▸ WORK TASK: Lines holding the string "computer" are the ones to copy; find them all in the data.

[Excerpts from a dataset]

[Start of Attachment]

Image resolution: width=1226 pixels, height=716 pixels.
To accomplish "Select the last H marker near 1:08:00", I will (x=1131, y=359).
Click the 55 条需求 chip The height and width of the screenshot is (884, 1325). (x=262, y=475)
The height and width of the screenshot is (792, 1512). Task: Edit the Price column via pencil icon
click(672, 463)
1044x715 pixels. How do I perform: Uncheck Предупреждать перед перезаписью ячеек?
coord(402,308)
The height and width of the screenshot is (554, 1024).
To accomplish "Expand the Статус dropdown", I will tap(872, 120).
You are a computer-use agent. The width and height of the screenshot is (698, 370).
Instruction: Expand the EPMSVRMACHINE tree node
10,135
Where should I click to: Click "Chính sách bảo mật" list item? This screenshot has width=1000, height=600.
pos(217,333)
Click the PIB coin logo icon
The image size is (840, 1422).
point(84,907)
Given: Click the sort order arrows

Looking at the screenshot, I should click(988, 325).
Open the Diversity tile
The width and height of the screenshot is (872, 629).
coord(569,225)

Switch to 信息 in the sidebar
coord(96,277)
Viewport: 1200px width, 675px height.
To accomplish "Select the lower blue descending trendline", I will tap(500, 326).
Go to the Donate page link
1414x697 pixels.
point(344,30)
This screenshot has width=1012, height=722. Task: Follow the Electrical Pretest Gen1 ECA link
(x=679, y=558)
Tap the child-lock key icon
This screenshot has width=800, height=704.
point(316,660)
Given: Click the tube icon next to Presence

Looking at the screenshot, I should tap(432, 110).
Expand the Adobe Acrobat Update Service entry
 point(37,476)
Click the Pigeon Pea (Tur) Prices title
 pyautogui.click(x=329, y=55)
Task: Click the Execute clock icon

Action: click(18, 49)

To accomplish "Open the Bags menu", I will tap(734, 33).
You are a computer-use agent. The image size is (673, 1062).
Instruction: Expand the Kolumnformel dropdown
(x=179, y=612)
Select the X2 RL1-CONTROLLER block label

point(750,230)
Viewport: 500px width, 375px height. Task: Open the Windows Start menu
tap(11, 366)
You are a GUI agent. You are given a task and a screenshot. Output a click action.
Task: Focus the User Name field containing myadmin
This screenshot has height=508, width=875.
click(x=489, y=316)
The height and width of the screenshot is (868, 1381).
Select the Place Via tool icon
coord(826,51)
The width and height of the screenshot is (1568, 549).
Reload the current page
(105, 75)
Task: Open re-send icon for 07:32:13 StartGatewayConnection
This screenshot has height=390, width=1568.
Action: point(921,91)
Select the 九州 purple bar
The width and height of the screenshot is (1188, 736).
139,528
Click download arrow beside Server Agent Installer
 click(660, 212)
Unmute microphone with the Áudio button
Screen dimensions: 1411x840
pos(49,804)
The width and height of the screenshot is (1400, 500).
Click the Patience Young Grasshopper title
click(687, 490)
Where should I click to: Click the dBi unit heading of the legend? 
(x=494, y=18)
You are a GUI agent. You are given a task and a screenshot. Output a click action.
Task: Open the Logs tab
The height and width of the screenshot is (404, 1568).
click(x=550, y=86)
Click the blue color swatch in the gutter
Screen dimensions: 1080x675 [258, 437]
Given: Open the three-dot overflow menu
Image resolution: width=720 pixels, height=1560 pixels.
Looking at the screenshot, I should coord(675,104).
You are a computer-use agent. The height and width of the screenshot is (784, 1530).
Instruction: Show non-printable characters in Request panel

[End of Attachment]

▸ EXERCISE RESPONSE:
You are a computer-use agent. The width and height of the screenshot is (698, 370).
You are a computer-use agent. The image size is (673, 1062).
You are a computer-use agent. The height and width of the screenshot is (784, 1530).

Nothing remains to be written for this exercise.